Me: In some ways, TV seems to be regressing. I saw an episode of I Love Lucy recently — Lucy and Desi were going to Cuba to meet Desi's family, and the family was presented as these upper-class people wearing hats. Hispanics are rarely presented that way on TV now. Other than your show, we're maids or whatever.

George: I know.

Me: Why is it that you've been able to to rise above the offensive stereotypes, while so many others have not been able to? Or weren't allowed to. What is the secret?

George: Early in my TV career, when I would get copies of the script and they weren't in the condition they should have been, my wife would tell me, "You better go in there and talk to them and change these things. It's your name on the show, and when it doesn't succeed, you're the one that's going to go down. This is your shot, and you have to speak up for yourself." That wasn't always comfortable. I'm very good at it now, but back then I wasn't. 

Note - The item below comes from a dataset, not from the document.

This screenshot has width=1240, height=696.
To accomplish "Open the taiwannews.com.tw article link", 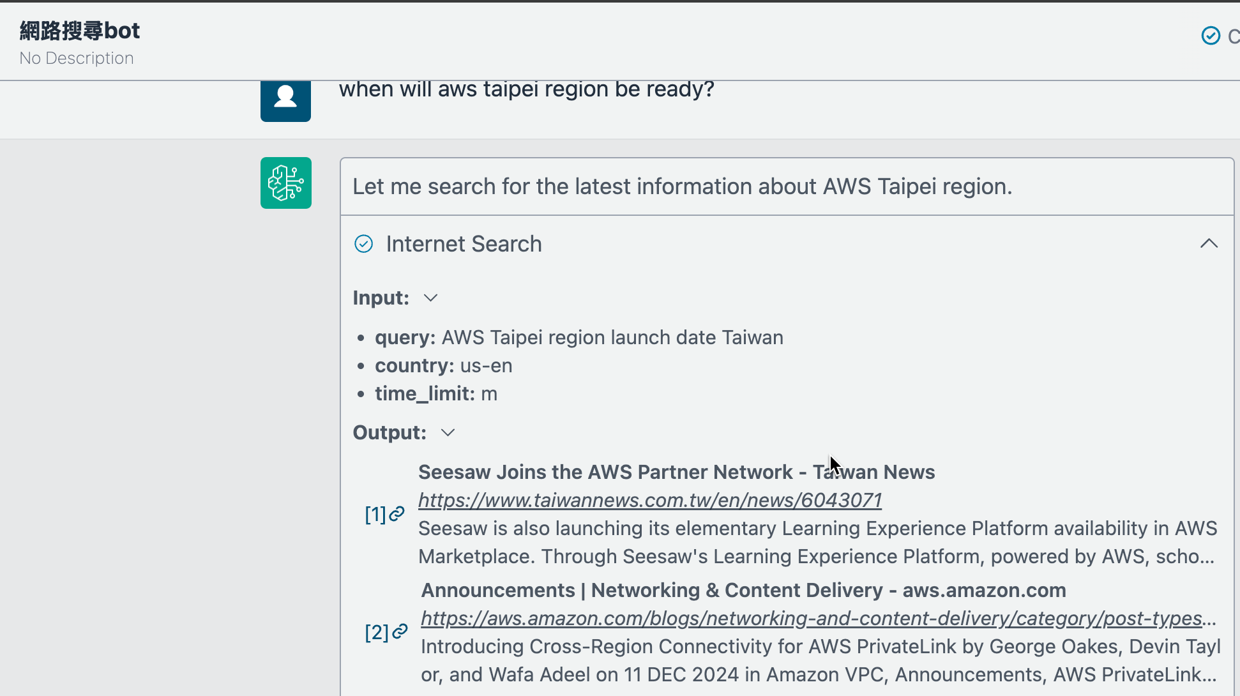I will [x=649, y=501].
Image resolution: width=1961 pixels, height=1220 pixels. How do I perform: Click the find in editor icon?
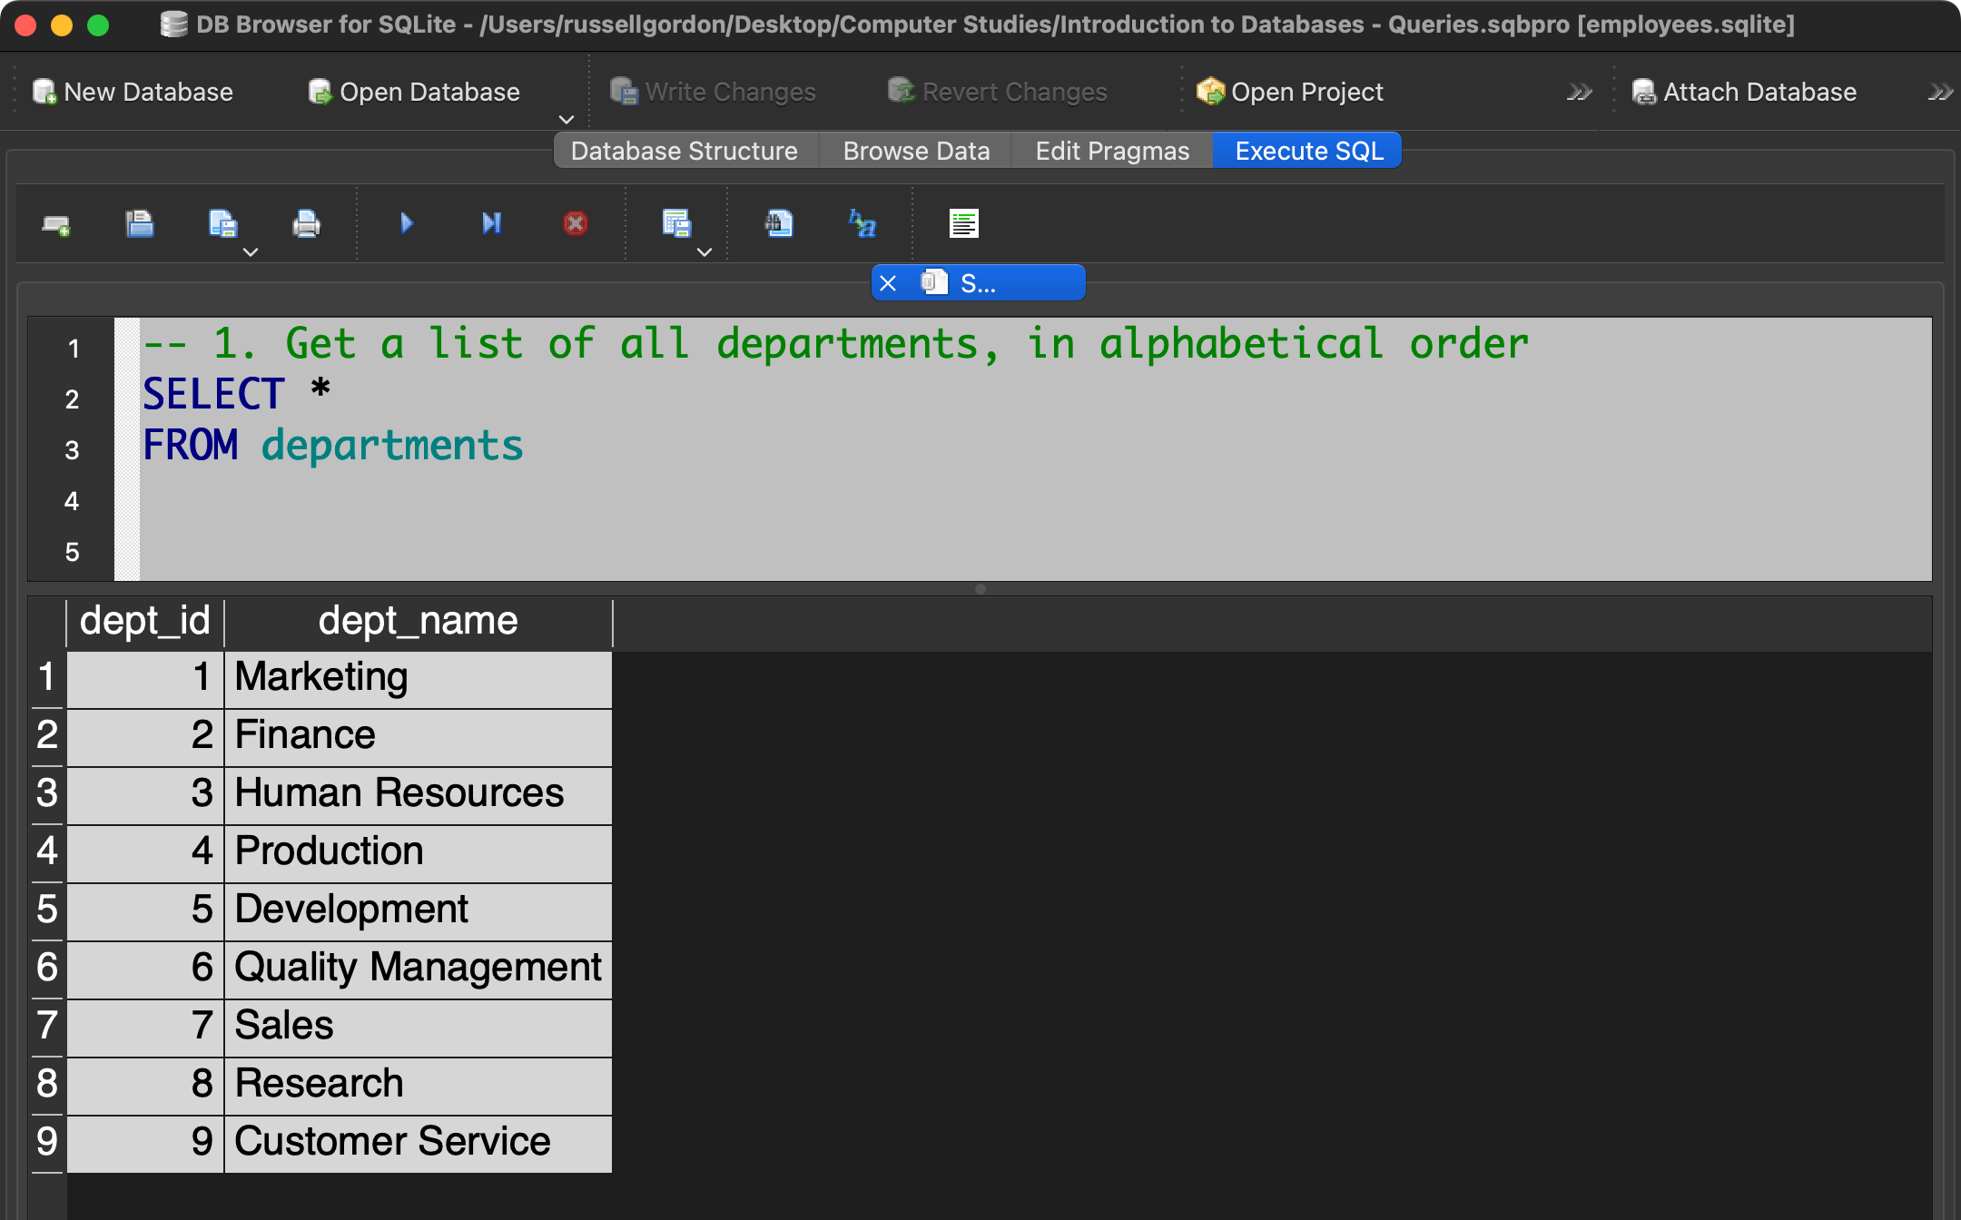(778, 223)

That was five years ago. It was all new to me, and I thought, "I've got to learn this." I've always been one of those guys who, if someone asked me, "Do you know how to do this?" I'd say, "Absolutely," even though I didn't. But I could watch and learn quickly. I directed the show last night, for the first time. Though I'd never directed before, I'd seen enough, and what I didn't know, I learned as we went. I learn really fast.

So, as I said, my wife made me stand up for myself. But when other minority actors or writers get to that point, they don't always speak up. TV executives will say, "Anybody have an objection to this character working in a donut shop? Say something right now." And nobody will say anything, so I guess it doesn't matter. But it does matter. All of that matters. Like on Seinfeld, [when a character] says, "They didn't really get me at Warner Bros." You know what? They don't get anybody. You gotta make them get you. You gotta say, "This is what I want to do, and I won't do this or I won't do that. "

Unfortunately, not a lot of people can do that. I couldn't do it. I never, ever spoke up for myself, and then once I did it, I liked it. I knew that I was getting more results. Every week that the show went on, and we started to get more attention, I became more secure. So that's the advice I'd give anybody who wants a TV show, no matter their background: Don't compromise your vision, and don't let anyone tell you how you're supposed to be. You are the best judge of that. The viewers will recognize when it's genuine, and they'll watch.


What's next for George? He tells me he'd like to retire from the series after a few more seasons, then try some more dramatic acting in film. He has already appeared in dramatic roles in Real Women Have Curves and Bread and Roses. And he's been in the family feature The Adventures of Sharkboy and Lavagirl in 3-D. He's also set to star in the upcoming The Richest Man in the World, about the poorest man in the world who gets to walk in the shoes of the richest.

Can he relate? "I'm a lucky guy," Lopez says with a grin. "I've done everything I wanted to do in my life. So anything else that comes is just icing on the cake."